So you’re caught in a data breach. Now what?

data breach

Reacting to a data breach can feel like you’re shuffling deck chairs on the Titanic or slamming the barn door after the horses have bolted. But there are some concrete steps you can take to minimize the harm from breaches and make yourself safer in case it happens again.

Last week, we found out when a hacker started selling a massive database of LinkedIn customer information that a 2012 data breach affected 167 million accounts, 161 million more accounts than originally reported. Other major breaches include those of Target in 2013JPMorgan Chase in 2014, and the U.S. government’sOffice of Personnel Management in 2015.

Many of the steps you can take after learning that your data has been involved in a breach might feel ineffective, says Paul Stephens of the Privacy Rights Clearinghouse, a consumer advocacy organization. But consumers are not as powerless as they might feel, he adds.

“Consumers need to get in the mindset that you assume that you’ve been breached and [are] proactive to begin with,” he says. “If you go with that premise, then I think a lot of the breach fatigue will be eliminated.”

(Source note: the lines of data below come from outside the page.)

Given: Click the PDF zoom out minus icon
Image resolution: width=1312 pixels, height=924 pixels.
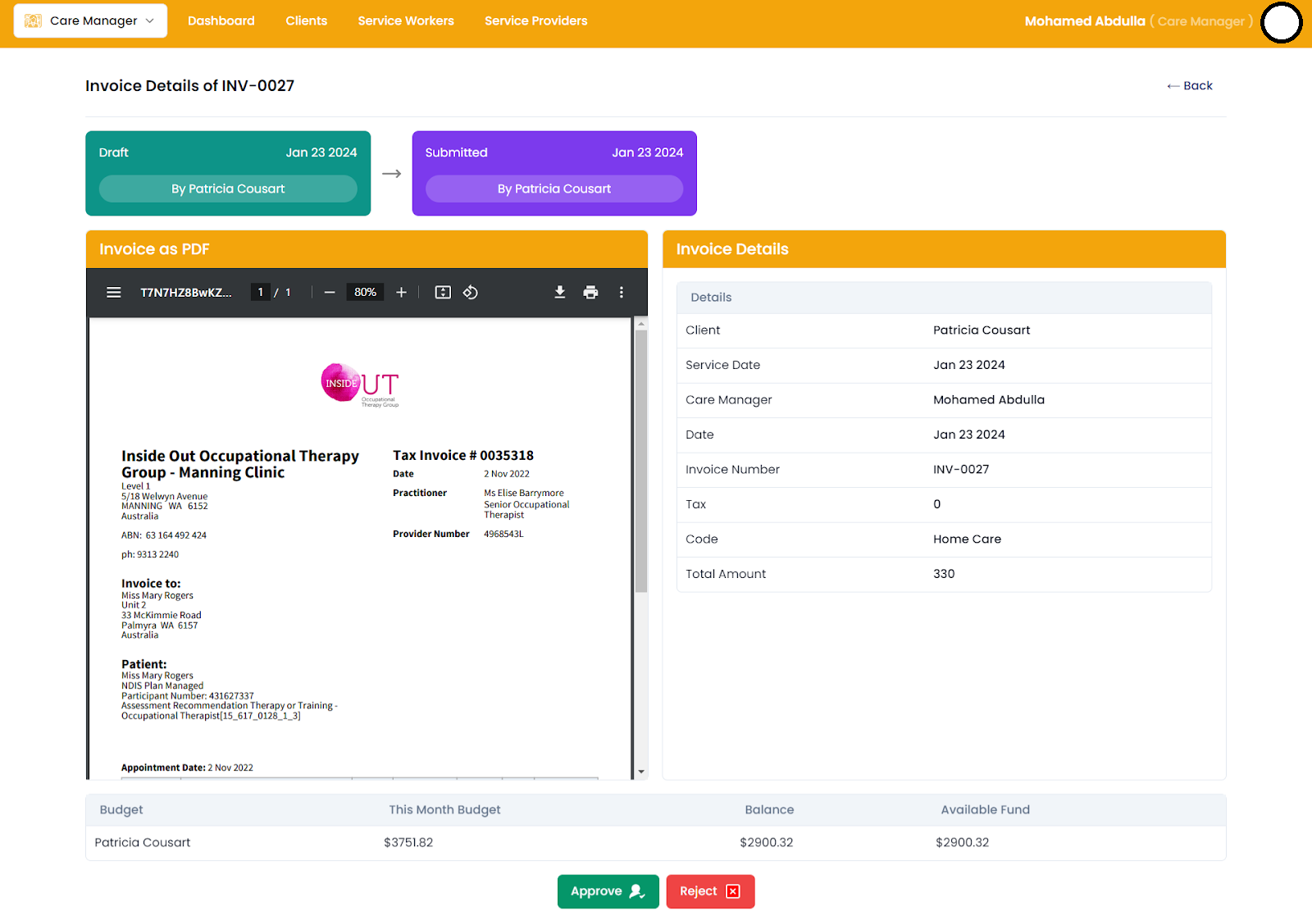Looking at the screenshot, I should [x=330, y=293].
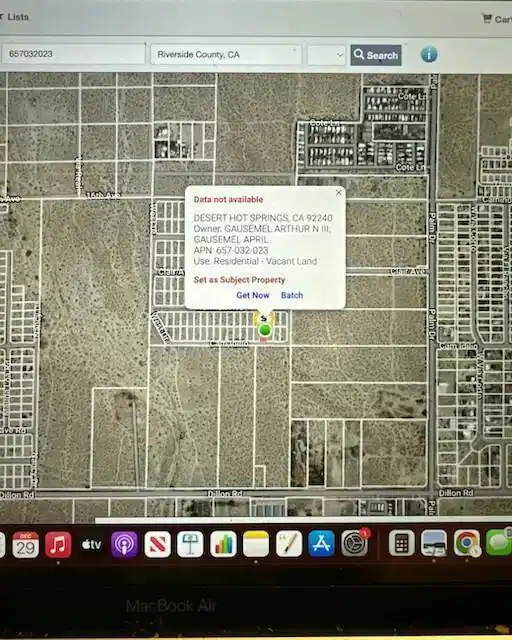Launch Numbers spreadsheet app in dock
This screenshot has height=640, width=512.
(x=223, y=544)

Think of having your personal information stolen in a data breach like getting sick. You don’t (or at least shouldn’t) just roll over and moan until it goes away: To prevent it from getting worse as your body recovers, you take some medication or homeopathic remedies. If you find that your data is part of a breach, you can do certain things to recover faster and make it harder for hackers to harm you after future breaches.

A Data Breach, also known as security breaches, take on various forms. Someone could have stolen your credit card information from a point-of-sale terminal through a scheme known as skimming. Someone could have stolen information about you from a computer, phone, or hard drive. Or, more commonly, someone could have hacked into a massive customer database containing information about you.

Responding to  a data breach is complicated, in no small part because of the patchwork of state and federal laws governing how companies that have been breached are required to notify you. In the United States, 47 states require varying degrees of notification. You may not immediately or even directly learn that your data has been involved in a breach. You might receive a notification via email or a physical letter, or read or listen to a news report about it.

“Often, consumers aren’t given accurate information by the entity that was breached,” Stephens says. “Checking your credit report is not going to do a thing if the only thing that was in the breach was your credit card number.”

Taking the correct action for the kind of breach you’re involved in, and making sure that your accounts are as secure as possible before another breach occurs, can go a long way. Here are five things to do, if you hear that your information has been involved in a data breach.

DETERMINE WHETHER IT’S LEGIT

Make sure that the breach actually happened, and that you’re not falling prey to a phishing attack or other scam to get you to hand over your vital data. Contact the organization, which can include looking for a message about the breach on its website, looking up its phone number (not the one in the email sent to you) and calling it directly, or keeping an eye out for media reports of the breach.

Do not respond to the email, call the phone number included in the email, or click any links in the email, as the email could be an attempt to steal your personal information known as phishing. If you’re concerned about the veracity of the breach notification, we’ve compiled some tips to avoid phishing scams and phone call scams.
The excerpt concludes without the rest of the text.